Revue de presse · 22 mai 2009 à 21:15
Depuis le 8 mai 2009, la Grande Bretagne vit au rythme des révélations sur les notes de frais des députés britanniques. Ce scandale a déjà abouti à plusieurs démissions, notamment celle du speaker de la Chambre des communes, c'est-à-dire l'équivalent du président de l'Assemblée nationale en France. C'est le Daily Telegraph qui a sorti cette affaire en achetant un disque dur contenant le détail des notes de frais des parlementaires britanniques. Le journal britannique distille jour après jour de nouvelles informations, plongeant la Grande Bretagne dans un scandale politico-financier retentissant car l'utilisation de l'argent public est en jeu.
- Le Monde : Crise politico-financière en Grande-Bretagne
- Rue89 : Comment les députés gèrent leurs frais de représentation
- Arrêt Sur Images : Scandale des notes de frais : cela pourrait-il arriver en France ?

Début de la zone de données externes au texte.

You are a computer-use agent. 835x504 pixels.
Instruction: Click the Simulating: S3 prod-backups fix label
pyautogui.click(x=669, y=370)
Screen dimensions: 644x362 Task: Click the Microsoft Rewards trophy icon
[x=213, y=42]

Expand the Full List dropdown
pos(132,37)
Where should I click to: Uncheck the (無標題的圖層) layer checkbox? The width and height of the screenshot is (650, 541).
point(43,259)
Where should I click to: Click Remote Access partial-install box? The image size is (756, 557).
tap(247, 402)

Combien le Daily Telegraph a-t-il payé le disque dur contenant les notes de frais des 625 députés britanniques ? Plusieurs sources affirment en Grande Bretagne que le journal aurait payé plus de 300 000 euros ces informations. Vu le prix, on comprend pourquoi le journal en fait un feuilleton à rebondissements en publiant chaque jour de nouvelles notes de frais, plus ubuesques les unes des autres. Les 20 remboursements les plus insolites font même l'objet d'un diaporama sur le site du Daily Telegraph.
Par exemple, des députés britanniques se sont fait rembourser du papier toilette, de la nourriture pour chats, une tondeuse à gazon. Tous ces remboursements sont légaux puisque les députés ont fourni des factures. Pour autant, ces remboursements n'ont rien à voir avec des frais de représentation, voilà pourquoi le scandale a éclaté.

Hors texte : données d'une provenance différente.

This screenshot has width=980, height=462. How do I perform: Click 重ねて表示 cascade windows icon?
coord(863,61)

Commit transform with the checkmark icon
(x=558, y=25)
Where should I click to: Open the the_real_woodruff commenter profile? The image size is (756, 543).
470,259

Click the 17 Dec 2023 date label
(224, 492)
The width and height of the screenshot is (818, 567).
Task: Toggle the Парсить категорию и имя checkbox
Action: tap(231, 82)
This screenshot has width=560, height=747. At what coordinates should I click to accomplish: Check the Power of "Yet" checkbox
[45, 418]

Tous les partis politiques sont touchés, le Premier ministre également. Gordon Brown s'est par exemple fait rembourser un abonnement au câble pour sa résidence secondaire, le speaker de la chambre des communes a annoncé sa démission car la presse a révélé que sa femme s'est faite rembourser près de 4 000 livres de taxi simplement pour aller faire du shopping.
Dans la précipitation, de nouvelles règles ont été définies comme l'indique Le Monde : "De nouvelles règles de défraiement devront être définies dans les prochains mois. En attendant, M. Martin a annoncé des mesures immédiates. Les élus, qui peuvent se faire rembourser jusqu'à 24 006 livres par an au titre de l'allocation pour résidence secondaire, ne pourront plus passer en notes de frais l'achat de meubles ou d'équipement, pas plus que leurs dépenses de jardinage ou de nettoyage. Les remboursements d'intérêts de crédits immobiliers pour l'achat d'une résidence secondaire seront limités à 1 250 livres par mois. Les détails de leurs dépenses seront publiés sur Internet tous les trois mois. Ceux dont il sera avéré qu'ils ont enfreint les règles devront rembourser".
Pour éviter des élections législatives anticipées et un discrédit complet de la classe politique, "depuis le 8 mai, 28 députés ont remboursé 146 430 livres de notes de frais qui, pour l'essentiel, avaient été jugées recevables".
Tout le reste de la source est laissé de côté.